For more information on this study, please contact Cria-May Khong at;
ASTERIAS - AST-OPC1-01/02
This study is closed to enrolment and is currently in long term follow up. The AST-OPC1-01 clinical trial, “A Phase 1/2a Dose Escalation Study of AST-OPC1 in Subjects with Subacute Cervical Spinal Cord Injury”, studied the safety and effectiveness of oligodendrocyte progenitor cells derived from human embryonic stem cells injected directly into the spinal cord of patients with cervical spinal cord injury. Participants were evaluated for neurological improvements for one year post-injection. The safety follow-up will continue for 15 years under the companion study AST-OPC1-02, “A Long-term Follow-up Study of Subjects with Cervical Spinal Cord Injuries Who Received AST-OPC1 in Protocol AST-OPC1-01”.
SCVMC was the first site in the United States injecting 20 million stem cells into the spinal cord of a patient with ASIA A or ASIA B impairments. SCVMC is a leading enrollment site for this national clinical trial.

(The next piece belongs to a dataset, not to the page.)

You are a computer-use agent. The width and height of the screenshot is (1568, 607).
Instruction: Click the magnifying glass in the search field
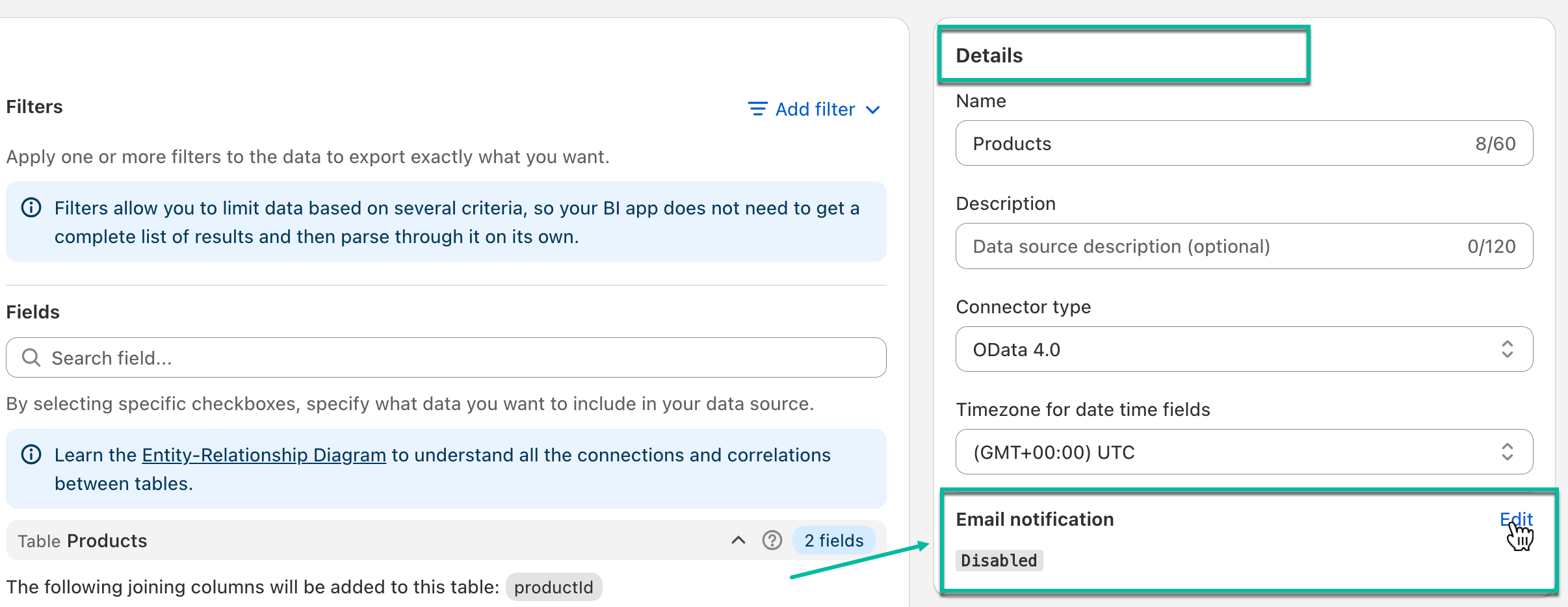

The TRACK-SCI collaborative is a unique partnership between the VA Palo Alto, Zuckerberg San Francisco General Hospital (ZSFG), UCSF Brain and Spinal Injury Center (BASIC), and Santa Clara Valley Medical Center (SCVMC). This partnership provides an exceptional platform for the discovery and testing of acute, critical care practices that optimize recovery among individuals who have experienced a spinal cord injury. The aim of this collaboration is to provide data for driving evidence-based recommendations and guidelines for the treatment of acute SCI.